Stored data
———

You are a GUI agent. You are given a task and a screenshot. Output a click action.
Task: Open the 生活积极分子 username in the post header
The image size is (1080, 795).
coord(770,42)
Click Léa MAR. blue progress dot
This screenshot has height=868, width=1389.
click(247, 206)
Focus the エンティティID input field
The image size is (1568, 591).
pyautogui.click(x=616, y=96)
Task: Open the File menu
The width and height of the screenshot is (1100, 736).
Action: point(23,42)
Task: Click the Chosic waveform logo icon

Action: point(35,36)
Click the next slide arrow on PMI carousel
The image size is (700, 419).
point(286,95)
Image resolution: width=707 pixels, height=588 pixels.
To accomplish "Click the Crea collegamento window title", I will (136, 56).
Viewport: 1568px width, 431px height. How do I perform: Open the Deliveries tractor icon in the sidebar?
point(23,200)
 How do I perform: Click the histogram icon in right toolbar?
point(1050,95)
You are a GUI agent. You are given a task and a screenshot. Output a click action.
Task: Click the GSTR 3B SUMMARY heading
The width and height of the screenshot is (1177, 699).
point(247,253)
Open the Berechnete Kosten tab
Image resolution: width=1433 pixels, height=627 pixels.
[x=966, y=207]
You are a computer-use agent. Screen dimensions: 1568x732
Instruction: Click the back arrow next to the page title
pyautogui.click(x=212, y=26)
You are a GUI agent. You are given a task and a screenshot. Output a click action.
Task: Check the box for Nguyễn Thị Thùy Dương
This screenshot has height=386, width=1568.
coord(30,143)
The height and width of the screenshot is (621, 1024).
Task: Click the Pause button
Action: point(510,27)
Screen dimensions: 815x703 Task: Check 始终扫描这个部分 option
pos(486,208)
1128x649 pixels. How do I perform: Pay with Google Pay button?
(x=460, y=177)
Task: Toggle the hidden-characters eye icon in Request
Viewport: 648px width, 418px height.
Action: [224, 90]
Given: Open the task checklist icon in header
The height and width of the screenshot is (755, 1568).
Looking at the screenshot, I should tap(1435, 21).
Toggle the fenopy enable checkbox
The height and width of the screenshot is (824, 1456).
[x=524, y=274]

———

(Requirement) Search the entries for the word "header", then gather every line that has it.

(Reply)
Task: Open the 生活积极分子 username in the post header
Given: Open the task checklist icon in header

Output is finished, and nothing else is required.